_Required action_. Give back the full data, retyped precisely.
BEGIN Exercise data
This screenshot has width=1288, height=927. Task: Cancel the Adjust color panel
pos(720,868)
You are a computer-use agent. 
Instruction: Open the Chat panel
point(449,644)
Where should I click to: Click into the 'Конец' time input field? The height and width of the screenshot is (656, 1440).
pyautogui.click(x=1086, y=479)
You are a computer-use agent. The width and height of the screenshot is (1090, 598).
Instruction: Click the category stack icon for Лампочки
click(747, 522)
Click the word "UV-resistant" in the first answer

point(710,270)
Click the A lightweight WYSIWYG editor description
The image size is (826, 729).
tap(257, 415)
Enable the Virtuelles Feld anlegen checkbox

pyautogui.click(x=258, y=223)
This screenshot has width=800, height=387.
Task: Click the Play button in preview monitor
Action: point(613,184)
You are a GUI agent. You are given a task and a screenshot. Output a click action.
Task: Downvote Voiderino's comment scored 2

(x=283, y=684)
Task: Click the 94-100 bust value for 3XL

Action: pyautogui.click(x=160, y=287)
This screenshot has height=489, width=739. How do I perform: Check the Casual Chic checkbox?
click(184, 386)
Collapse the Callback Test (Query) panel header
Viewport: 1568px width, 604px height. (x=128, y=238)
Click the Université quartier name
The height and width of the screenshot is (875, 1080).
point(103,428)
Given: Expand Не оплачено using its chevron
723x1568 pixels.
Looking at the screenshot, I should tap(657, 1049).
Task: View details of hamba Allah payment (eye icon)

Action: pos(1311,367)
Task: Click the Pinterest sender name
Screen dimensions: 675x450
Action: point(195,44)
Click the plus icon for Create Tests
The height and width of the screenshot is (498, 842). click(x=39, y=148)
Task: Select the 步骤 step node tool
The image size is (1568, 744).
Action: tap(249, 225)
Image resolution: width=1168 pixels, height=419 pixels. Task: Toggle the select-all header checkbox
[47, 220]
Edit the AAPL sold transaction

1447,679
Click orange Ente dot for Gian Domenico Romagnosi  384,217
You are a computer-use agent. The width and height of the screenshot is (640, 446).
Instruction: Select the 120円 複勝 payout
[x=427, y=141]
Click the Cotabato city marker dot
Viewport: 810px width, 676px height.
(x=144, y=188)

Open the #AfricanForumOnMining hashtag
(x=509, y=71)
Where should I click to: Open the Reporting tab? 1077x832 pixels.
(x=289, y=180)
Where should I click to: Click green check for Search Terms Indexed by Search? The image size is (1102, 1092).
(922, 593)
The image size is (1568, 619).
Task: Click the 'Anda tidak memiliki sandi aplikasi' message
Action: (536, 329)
END Exercise data
_Solution to the exercise_.
This screenshot has width=1288, height=927. Task: Cancel the Adjust color panel
pos(720,868)
You are a computer-use agent. 
Instruction: Open the Chat panel
point(449,644)
Where should I click to: Click into the 'Конец' time input field? The height and width of the screenshot is (656, 1440).
pyautogui.click(x=1086, y=479)
You are a computer-use agent. The width and height of the screenshot is (1090, 598).
Instruction: Click the category stack icon for Лампочки
click(747, 522)
Click the word "UV-resistant" in the first answer

point(710,270)
Click the A lightweight WYSIWYG editor description
The image size is (826, 729).
tap(257, 415)
Enable the Virtuelles Feld anlegen checkbox

pyautogui.click(x=258, y=223)
This screenshot has width=800, height=387.
Task: Click the Play button in preview monitor
Action: point(613,184)
You are a GUI agent. You are given a task and a screenshot. Output a click action.
Task: Downvote Voiderino's comment scored 2

(x=283, y=684)
Task: Click the 94-100 bust value for 3XL

Action: pyautogui.click(x=160, y=287)
This screenshot has height=489, width=739. How do I perform: Check the Casual Chic checkbox?
click(184, 386)
Collapse the Callback Test (Query) panel header
Viewport: 1568px width, 604px height. (x=128, y=238)
Click the Université quartier name
The height and width of the screenshot is (875, 1080).
point(103,428)
Given: Expand Не оплачено using its chevron
723x1568 pixels.
Looking at the screenshot, I should tap(657, 1049).
Task: View details of hamba Allah payment (eye icon)

Action: pos(1311,367)
Task: Click the Pinterest sender name
Screen dimensions: 675x450
Action: point(195,44)
Click the plus icon for Create Tests
The height and width of the screenshot is (498, 842). click(x=39, y=148)
Task: Select the 步骤 step node tool
The image size is (1568, 744).
Action: tap(249, 225)
Image resolution: width=1168 pixels, height=419 pixels. Task: Toggle the select-all header checkbox
[47, 220]
Edit the AAPL sold transaction

1447,679
Click orange Ente dot for Gian Domenico Romagnosi  384,217
You are a computer-use agent. The width and height of the screenshot is (640, 446).
Instruction: Select the 120円 複勝 payout
[x=427, y=141]
Click the Cotabato city marker dot
Viewport: 810px width, 676px height.
(x=144, y=188)

Open the #AfricanForumOnMining hashtag
(x=509, y=71)
Where should I click to: Open the Reporting tab? 1077x832 pixels.
(x=289, y=180)
Where should I click to: Click green check for Search Terms Indexed by Search? The image size is (1102, 1092).
(922, 593)
The image size is (1568, 619).
Task: Click the 'Anda tidak memiliki sandi aplikasi' message
Action: (536, 329)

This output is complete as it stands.